In the entries below, find the line with "The width and height of the screenshot is (160, 103)." and the line with "Given: Click the"; give again those lines and every line between them, exactly.

-------

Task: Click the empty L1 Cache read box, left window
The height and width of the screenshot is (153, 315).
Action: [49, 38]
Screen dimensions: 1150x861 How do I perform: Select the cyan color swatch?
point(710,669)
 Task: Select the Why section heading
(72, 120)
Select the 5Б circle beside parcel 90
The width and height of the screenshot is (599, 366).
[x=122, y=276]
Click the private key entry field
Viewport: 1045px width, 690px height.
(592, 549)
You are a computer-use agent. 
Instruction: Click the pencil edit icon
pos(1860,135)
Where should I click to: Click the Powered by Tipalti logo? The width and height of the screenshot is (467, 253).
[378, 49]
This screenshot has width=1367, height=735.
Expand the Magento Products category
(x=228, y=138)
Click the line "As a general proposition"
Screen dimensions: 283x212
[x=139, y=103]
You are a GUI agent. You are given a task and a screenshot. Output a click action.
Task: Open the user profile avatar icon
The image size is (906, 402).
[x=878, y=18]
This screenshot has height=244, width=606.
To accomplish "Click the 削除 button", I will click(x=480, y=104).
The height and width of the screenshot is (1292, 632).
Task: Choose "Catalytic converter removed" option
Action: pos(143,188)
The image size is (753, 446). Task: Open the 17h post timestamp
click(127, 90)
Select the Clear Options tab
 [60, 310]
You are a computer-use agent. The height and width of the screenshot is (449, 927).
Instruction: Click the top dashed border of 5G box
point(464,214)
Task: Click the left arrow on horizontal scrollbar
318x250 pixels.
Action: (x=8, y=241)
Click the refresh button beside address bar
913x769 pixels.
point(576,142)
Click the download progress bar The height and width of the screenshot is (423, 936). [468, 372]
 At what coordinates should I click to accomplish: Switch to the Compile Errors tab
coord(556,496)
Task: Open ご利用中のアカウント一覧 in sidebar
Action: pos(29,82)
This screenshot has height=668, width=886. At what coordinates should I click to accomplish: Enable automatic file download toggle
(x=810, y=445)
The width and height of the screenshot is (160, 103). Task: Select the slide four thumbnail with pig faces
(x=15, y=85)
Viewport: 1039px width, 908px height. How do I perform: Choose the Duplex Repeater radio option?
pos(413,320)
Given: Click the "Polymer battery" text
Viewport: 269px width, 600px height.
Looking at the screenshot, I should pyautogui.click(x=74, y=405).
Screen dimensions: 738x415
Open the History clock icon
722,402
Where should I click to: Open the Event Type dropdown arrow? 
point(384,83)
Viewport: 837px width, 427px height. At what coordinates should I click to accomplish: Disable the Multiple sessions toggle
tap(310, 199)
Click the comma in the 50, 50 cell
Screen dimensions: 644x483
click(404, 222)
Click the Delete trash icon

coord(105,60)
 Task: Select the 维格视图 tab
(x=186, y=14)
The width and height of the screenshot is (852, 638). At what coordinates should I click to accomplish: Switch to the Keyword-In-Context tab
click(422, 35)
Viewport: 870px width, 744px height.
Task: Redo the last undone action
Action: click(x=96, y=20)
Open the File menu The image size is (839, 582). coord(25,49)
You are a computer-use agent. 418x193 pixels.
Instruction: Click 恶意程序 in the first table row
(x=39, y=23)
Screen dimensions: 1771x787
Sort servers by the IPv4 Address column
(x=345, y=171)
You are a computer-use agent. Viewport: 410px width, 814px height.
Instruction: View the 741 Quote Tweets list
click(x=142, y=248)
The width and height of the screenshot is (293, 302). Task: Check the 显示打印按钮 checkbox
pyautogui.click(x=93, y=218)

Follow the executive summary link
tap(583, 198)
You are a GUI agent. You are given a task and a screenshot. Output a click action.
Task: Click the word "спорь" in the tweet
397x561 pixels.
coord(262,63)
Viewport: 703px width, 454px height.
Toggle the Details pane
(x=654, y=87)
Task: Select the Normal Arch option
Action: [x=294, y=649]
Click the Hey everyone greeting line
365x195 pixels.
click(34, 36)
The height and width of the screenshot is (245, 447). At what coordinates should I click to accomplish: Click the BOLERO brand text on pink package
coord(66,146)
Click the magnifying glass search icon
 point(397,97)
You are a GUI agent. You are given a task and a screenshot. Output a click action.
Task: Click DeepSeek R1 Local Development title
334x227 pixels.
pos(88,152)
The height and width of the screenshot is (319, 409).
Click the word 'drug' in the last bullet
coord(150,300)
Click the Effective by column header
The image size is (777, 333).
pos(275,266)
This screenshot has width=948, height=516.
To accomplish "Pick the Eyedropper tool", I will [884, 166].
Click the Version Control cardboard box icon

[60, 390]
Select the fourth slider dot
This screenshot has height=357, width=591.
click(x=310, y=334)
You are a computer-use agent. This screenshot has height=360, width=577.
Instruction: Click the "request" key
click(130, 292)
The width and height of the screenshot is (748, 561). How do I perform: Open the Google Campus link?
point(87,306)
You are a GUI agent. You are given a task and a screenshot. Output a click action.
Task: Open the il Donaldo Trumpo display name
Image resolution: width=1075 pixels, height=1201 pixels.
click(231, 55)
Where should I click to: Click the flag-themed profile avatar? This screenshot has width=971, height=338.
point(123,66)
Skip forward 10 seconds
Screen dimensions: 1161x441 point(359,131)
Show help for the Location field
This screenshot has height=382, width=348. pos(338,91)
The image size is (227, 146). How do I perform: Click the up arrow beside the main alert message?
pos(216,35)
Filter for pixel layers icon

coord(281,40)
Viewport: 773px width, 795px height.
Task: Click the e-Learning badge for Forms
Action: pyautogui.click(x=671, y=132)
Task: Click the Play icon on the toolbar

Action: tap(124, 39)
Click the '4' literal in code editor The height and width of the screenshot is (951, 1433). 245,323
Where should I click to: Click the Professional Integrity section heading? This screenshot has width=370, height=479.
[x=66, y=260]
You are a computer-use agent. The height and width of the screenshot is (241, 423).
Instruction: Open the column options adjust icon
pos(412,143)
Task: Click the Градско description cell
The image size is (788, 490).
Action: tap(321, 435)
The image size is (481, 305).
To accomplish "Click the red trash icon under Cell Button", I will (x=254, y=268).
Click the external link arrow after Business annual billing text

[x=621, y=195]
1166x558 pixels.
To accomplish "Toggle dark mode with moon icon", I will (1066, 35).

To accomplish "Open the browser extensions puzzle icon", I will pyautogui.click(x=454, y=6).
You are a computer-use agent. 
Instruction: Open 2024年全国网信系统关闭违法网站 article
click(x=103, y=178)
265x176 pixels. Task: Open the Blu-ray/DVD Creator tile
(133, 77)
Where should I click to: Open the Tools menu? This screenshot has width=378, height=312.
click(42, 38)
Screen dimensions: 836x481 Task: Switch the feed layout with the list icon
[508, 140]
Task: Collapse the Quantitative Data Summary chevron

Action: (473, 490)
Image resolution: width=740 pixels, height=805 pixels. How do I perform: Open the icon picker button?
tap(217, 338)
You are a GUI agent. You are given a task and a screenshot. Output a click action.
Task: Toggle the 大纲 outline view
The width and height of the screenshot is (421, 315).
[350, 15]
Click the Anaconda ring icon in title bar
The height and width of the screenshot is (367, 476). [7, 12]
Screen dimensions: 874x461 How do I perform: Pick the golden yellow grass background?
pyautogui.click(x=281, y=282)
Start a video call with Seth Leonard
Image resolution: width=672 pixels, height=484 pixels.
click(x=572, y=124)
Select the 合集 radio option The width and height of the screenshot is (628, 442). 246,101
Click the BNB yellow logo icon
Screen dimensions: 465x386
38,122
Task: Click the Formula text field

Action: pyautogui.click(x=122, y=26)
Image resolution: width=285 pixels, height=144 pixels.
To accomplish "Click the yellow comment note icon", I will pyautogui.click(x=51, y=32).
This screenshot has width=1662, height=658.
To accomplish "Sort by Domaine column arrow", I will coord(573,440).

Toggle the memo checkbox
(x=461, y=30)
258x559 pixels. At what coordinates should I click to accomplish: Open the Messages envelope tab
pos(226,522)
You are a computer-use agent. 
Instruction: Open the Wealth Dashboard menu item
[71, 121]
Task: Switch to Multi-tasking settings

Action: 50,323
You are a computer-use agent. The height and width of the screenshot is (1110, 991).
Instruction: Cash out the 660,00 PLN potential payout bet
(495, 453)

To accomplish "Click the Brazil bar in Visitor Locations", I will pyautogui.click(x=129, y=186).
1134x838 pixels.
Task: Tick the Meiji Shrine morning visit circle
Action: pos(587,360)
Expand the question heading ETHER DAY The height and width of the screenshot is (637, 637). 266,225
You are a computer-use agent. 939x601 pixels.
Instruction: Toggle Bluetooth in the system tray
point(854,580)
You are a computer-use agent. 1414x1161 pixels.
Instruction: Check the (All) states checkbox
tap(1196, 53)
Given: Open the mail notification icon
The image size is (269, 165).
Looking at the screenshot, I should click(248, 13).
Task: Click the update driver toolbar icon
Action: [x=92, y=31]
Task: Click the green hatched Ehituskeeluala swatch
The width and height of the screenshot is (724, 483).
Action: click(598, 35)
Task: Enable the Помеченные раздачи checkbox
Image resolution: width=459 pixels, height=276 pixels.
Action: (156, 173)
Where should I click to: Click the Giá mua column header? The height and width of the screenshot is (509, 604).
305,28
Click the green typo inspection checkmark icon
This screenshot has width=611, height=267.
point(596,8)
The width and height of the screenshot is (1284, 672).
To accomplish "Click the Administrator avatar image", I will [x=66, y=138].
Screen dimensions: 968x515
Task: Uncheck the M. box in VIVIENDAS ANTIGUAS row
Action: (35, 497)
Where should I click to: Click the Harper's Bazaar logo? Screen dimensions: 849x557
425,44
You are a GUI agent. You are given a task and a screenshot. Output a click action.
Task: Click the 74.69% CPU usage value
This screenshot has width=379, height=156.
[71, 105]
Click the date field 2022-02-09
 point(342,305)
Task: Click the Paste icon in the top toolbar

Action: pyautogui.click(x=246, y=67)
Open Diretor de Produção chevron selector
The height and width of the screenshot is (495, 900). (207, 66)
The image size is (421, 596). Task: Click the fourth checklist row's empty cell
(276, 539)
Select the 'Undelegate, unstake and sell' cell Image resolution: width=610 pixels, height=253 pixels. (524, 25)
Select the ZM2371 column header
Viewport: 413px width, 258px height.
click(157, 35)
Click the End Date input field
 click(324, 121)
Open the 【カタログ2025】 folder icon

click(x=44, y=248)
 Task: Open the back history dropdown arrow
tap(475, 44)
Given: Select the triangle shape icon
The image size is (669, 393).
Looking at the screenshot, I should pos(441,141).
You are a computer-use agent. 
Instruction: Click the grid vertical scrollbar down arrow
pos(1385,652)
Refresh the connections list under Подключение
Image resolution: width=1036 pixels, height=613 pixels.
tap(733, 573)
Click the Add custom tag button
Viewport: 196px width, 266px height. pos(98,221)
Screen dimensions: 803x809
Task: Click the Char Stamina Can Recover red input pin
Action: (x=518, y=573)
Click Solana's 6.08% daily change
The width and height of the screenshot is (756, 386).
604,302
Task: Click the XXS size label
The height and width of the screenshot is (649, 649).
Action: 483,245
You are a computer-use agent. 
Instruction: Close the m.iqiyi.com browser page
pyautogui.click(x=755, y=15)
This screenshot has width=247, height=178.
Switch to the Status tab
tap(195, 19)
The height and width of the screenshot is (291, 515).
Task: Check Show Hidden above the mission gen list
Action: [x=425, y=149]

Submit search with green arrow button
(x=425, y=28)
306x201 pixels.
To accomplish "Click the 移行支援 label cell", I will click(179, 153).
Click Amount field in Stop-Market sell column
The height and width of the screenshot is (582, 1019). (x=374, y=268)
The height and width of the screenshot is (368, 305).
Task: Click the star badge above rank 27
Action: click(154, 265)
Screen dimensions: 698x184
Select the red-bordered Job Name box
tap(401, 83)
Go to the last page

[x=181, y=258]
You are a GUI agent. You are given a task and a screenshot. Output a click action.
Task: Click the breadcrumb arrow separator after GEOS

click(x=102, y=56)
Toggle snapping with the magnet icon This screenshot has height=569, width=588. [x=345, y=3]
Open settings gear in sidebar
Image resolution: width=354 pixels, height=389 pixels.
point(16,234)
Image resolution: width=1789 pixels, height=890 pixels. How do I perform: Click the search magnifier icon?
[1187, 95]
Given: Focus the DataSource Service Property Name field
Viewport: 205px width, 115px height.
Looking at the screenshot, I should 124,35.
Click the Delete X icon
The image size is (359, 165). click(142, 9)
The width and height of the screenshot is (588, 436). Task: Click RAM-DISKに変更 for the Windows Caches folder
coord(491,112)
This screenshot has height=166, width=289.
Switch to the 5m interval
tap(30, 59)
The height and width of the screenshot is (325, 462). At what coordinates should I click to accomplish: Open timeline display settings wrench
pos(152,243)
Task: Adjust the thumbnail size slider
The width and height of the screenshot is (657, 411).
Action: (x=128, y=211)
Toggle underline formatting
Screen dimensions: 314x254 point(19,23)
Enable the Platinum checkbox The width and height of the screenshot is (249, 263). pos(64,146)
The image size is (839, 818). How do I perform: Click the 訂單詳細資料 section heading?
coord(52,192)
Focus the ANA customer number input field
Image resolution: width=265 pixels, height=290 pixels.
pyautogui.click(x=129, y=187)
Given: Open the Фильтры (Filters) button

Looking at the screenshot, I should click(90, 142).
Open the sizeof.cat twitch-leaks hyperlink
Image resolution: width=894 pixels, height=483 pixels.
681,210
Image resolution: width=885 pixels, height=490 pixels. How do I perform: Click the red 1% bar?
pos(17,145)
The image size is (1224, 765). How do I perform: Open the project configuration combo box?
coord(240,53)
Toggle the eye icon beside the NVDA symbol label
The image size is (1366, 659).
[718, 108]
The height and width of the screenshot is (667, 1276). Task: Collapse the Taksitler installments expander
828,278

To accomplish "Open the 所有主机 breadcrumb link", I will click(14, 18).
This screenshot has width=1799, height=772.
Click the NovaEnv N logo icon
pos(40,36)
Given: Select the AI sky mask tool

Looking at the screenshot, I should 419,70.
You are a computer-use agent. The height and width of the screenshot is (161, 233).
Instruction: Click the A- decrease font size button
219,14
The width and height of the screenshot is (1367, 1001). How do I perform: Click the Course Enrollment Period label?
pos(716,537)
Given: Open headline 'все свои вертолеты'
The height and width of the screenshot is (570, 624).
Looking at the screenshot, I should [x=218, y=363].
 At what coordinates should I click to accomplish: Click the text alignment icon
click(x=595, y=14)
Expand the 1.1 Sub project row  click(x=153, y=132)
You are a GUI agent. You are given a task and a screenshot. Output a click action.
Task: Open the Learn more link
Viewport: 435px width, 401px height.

-------

### Solution to this task
The width and height of the screenshot is (160, 103). Task: Select the slide four thumbnail with pig faces
(x=15, y=85)
Viewport: 1039px width, 908px height. How do I perform: Choose the Duplex Repeater radio option?
pos(413,320)
Given: Click the "Polymer battery" text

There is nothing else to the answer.